La France est-elle menacée ?

La situation est loin d’être aussi dramatique en France. Elle n’en préoccupe pas moins les autorités sanitaires et l’Agence nationale de sécurité du médicament (ANSM). Chaque année, 12 millions de Français consommeraient des opioïdes faibles et 1 million des opioïdes forts, mais il n’y aurait en France que 200 morts par an suite à une surdose d’antalgiques opioïdes. Un chiffre d’ailleurs contestable, car selon Nicolas Authier, médecin psychiatre et pharmacologue, chefs de service au CHU de Clermont-Ferrand et directeur de l’Observatoire français des médicaments antalgiques (OFMA), interrogé dans L’Express, beaucoup de décès par surdose d’opioïdes sont déclarés naturels.

Néanmoins, plusieurs facteurs permettent d’espérer que l’épidémie ne prendra pas l’ampleur qu’elle connaît actuellement aux États-Unis, où le Président Trump a déclaré l’état d’urgence sanitaire pour lutter contre elle. En effet, en France, les autorités sanitaires surveillent l’usage de ces molécules.
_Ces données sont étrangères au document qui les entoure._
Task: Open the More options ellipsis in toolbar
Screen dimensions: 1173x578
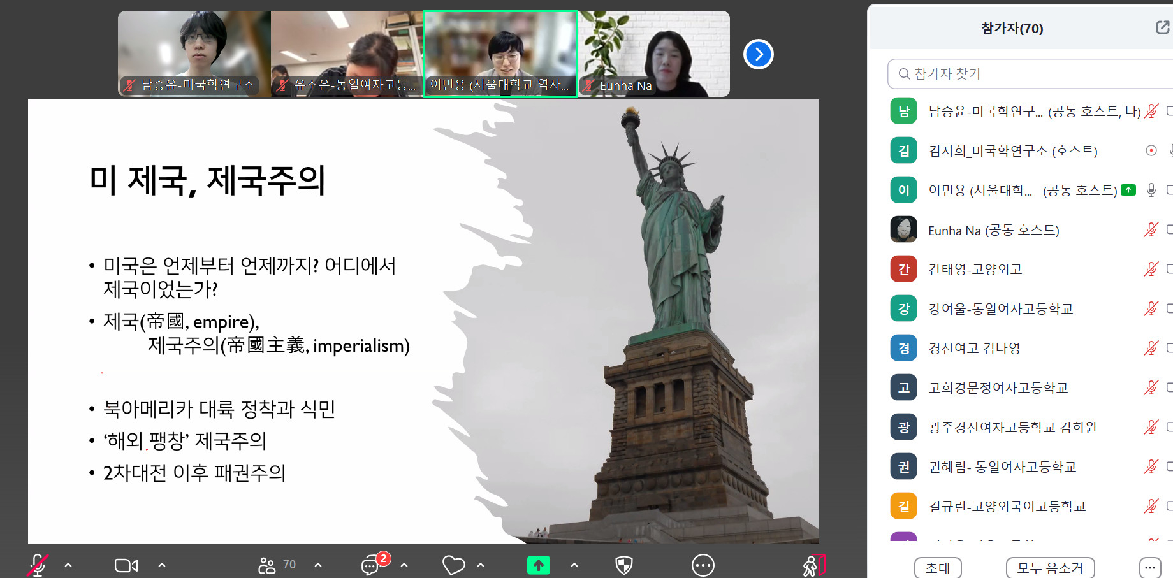Action: click(703, 565)
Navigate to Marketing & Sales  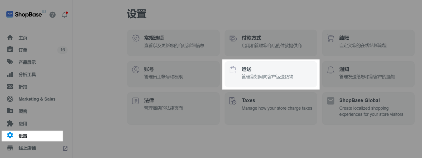tap(37, 99)
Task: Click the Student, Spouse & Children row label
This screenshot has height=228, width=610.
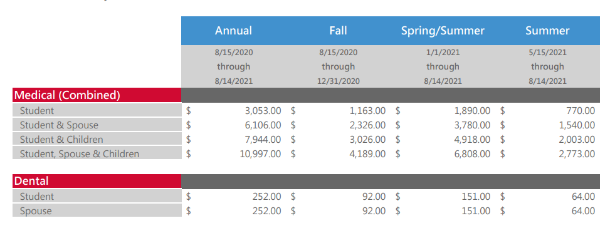Action: point(80,154)
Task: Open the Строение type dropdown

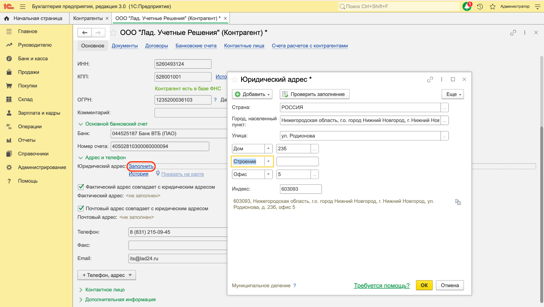Action: click(x=269, y=161)
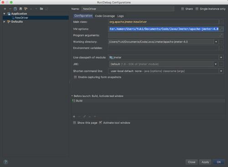
Task: Add new configuration with plus icon
Action: point(5,9)
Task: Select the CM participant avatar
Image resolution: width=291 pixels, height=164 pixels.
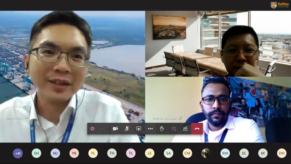Action: pyautogui.click(x=187, y=153)
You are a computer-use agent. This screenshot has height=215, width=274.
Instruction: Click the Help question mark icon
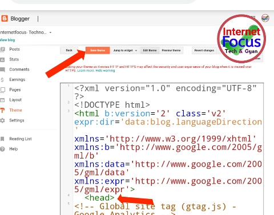[x=2, y=149]
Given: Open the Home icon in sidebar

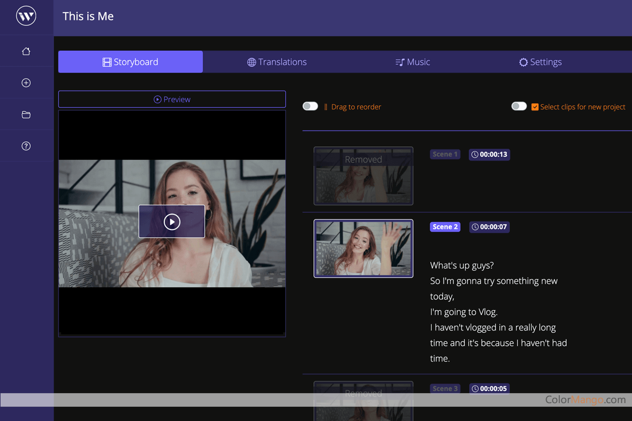Looking at the screenshot, I should click(x=26, y=52).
Les opioïdes forts ne sont délivrés que sur ordonnance sécurisée, et le marketing des laboratoires est moins agressif et plus contrôlé qu’aux USA. Le marché noir des opioïdes est aussi moins développé chez nous.

«Le système de régulation des médicaments nous protège plus qu’aux États-Unis : en France, la publicité médicale est interdite et la manière dont les laboratoires communiquent avec les médecins est contrôlée», rappelait dans Libération Nicolas Authier, qui poursuivait : «Par ailleurs, on n’a pas remarqué comme aux États-Unis un basculement des patients vers un usage d’opiacés illicites comme substitut, même si c’est un des risques potentiels.»

Malgré ces propos rassurants, une question demeure. Il y a quelques années, le célèbre physicien Stephen Hawking, Stuart Russel, professeur d’intelligence artificielle à Berkeley, Max Tegmark, professeur de physique théorique au MIT, et Frank Wiczek, professeur de physique au MIT et Prix Nobel de physique, mettaient en garde dans une tribune de The Independant contre les conséquences potentiellement dangereuses pour l’humanité de l’intelligence artificielle2 et de ses promesses d’une humanité ayant surmonté certaines de ses limites.

Le rêve prométhéen d’une surhumanité portée par des entreprises de haute technologie nous menace sans doute. Beaucoup caressent aussi celui d’une humanité débarrassée de la douleur physique. Des laboratoires peu scrupuleux l’ont vendu, pour leur plus grand profit, à la population américaine. Dépasser nos limites, échapper à la souffrance : à qui profite ce grand rêve de «progrès» ? Et surtout, relève-t-il d’une culture de vie ou d’une culture de mort ?

Thierry Boutet

 


1 – Contrat par lequel un bien est cédé comme garantie à un créancier, lequel devra le restituer au débiteur lorsque celui-ci aura rempli ses obligations.

2Cf. Jean-Gabriel Ganascia, Le Mythe de la singularité. Faut-il craindre l’intelligence artificielle ?, éditions du Seuil, 2017.